Selected passage:
◆ ◆ ◆

And the angst young athletes feel when they put a personal performance on the line at a footrace is often benign compared to what children feel when they're part of a team that stresses winning instead of the joys of movement and learning new skills. Some coaches say children under 12 aren't psychologically ready to compete.

"Ask most coaches and the response you'll get is that the child should not get into competition before 11 or 12," says John Leonard, executive director of the American Swimming Coaches Association. "The problem isn't so much with the kids' adjustment, it's the parents' adjustment." Leonard cites parents who hang around swim practices like groupies at a rock concert, timing laps and offering advice at every turn. "There are over-involved parents in Little League, soccer, and hockey, too," says Leonard, who teaches people how to coach. "When you get adults involved, they say this is the start line and this the end. There is some standard to measure up to -- or not.

Some parent might blow out of proportion that their 7 year old is blowing the other 7 year olds out of the water. Instead of learning better stroke technique, that kid relies on his superior strength. The problem comes in when he's 15 or 16 and all the kids have caught up to him in size and strength."

Dr. Gabe Mirkin, who in the late '60's, launched one of the first national age group running programs, coached his son, Jean, to 13 age group world records. At 11, Jean told his father that he'd never run another step. And Jean, 28, hasn't. Mirkin admits he pushed his son too hard. "In my opinion it's a mistake for kids to be highly competitive unless it's their own idea," says Mirkin, who writes a syndicated column on sports medicine and hosts a regular radio talk show on the subject. "It's too much, too soon. Kids want to be kids."

But Mirkin sees nothing wrong with hard workouts. "I don't agree with Michaeli that you can injure bone plates," he says. "It's the competition I disagree with. I pushed Jean hard. He had tremendous success and acclaim. When father is the coach, it's a dangerous situation.

Parents should be supportive and encourage the kids, take them to practice and not stay in the stands until the kid are done working out. The kids need to be motivated from within, not by their parents."

Mike Garritson isn't one to sit in the stands at workouts. He coaches his children and often runs workouts with them. And he has taken a lot of flak for that hands-on approach to his children's training.

"I think he's an extremist," says Dr. Ron Axtell, a general practitioner and chairman of the Southern California Association of Youth Athletics for The Athletics Congress. "I don't know whether he wants his kids to succeed for themselves or whether he wants them to succeed for him."

In defense, Garritson cites his kids' healthy appetite for competition, their undeniable success in running and their scholastic accomplishments.

"Their grades all went up when they started running," he says. "We do our workouts on trails and the kids love that and the wildlife they see. They like going to meets. It was Carrie's idea to run the L.A. Marathon. I didn't want her to. I wanted her to stop after 10K, but she kept going."

Here are some tips from national experts on the subject of children and competition:

  • Dr. Lyle Michaeli: "Organized sports is probably going to be the only way kids get exercise in the future," he says. "So, I'm all for that. I'd advise keeping the competition out of it until they're 14 or so."
  • James Ross, vice president of Macro Systems in Silver Springs, Md., and director of child and adolescent health programs: "There's no indication that participation in high school or college sports carries over into adulthood," he says. "We should be teaching kids skills and introducing them to activities they'll do all their lives."
  • John Leonard, executive director of the American Swimming Coaches Association: "For kids, I recommend lots of activities, not just swimming," He says. "Help them get a sense of physicality through sports like soccer, baseball, or basketball."
  • Dr. Gabe Mirkin: "Let them be kids," he says. "They can work out three days a week, but let them play and be kids the other four days."

◆ ◆ ◆

[Stored items]
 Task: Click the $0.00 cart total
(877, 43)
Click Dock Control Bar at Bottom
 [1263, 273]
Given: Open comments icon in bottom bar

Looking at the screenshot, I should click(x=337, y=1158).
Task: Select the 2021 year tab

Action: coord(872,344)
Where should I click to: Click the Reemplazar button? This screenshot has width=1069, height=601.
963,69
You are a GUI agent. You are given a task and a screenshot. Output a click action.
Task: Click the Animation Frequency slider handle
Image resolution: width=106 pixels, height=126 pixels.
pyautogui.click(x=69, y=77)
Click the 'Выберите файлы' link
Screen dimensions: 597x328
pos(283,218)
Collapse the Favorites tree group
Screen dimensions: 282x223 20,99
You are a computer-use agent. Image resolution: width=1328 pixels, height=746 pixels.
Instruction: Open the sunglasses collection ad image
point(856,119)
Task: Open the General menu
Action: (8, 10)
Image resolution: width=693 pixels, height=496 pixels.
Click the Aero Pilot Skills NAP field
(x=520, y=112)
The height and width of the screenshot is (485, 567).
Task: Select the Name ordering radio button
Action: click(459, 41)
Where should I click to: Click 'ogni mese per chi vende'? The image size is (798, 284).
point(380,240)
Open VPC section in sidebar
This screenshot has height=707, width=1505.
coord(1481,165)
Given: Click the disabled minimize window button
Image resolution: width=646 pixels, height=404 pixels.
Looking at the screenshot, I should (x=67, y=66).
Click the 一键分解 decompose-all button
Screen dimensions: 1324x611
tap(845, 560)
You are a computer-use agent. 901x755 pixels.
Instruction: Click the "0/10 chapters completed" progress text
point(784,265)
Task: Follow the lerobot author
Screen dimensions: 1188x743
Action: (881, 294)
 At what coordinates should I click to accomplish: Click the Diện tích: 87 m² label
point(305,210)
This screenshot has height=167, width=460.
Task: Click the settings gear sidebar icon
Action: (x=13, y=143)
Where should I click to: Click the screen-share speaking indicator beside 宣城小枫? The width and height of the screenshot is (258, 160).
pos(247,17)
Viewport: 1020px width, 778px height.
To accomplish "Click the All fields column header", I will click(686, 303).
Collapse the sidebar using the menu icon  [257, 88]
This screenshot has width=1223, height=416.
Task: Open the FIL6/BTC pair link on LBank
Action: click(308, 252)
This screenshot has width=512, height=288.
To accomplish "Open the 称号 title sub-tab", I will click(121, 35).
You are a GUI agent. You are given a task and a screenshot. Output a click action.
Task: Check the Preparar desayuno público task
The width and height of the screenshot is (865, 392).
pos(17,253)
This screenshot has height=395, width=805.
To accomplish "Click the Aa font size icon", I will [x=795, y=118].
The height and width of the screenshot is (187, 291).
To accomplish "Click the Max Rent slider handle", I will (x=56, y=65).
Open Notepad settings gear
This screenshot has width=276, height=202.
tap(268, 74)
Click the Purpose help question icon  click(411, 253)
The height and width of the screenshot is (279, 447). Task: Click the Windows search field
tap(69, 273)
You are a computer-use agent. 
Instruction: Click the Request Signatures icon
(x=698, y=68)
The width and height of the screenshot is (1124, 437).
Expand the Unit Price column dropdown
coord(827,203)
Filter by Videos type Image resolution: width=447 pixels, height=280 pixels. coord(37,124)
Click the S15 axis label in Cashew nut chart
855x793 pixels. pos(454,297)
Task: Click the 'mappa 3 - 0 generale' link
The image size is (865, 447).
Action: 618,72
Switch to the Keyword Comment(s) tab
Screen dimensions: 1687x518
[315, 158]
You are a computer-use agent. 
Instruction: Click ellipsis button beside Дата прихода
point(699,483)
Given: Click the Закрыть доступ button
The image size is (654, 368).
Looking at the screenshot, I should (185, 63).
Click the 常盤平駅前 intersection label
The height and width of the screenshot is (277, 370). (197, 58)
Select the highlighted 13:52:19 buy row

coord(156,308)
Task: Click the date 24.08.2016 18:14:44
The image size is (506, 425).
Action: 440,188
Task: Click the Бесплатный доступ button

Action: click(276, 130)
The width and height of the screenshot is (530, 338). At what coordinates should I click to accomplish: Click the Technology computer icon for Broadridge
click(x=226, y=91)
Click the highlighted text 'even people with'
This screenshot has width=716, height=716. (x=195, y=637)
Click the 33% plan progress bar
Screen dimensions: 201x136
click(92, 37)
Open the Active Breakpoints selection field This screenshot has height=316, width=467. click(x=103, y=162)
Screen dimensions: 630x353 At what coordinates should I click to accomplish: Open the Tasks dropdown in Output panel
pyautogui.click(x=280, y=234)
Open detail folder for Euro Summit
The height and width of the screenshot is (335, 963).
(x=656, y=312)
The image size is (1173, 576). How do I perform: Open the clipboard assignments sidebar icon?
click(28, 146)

◆ ◆ ◆

Problem:
Answer these questions using the text on children and competition, giving each answer on its own line:
1. At what age did Jean tell his father he would never run another step?
2. According to Garritson, whose idea was it to run the L.A. Marathon?
3. Until about what age does Dr. Lyle Michaeli advise keeping competition out of organized sports?

Reply:
1. At 11.
2. Carrie's.
3. Until about 14.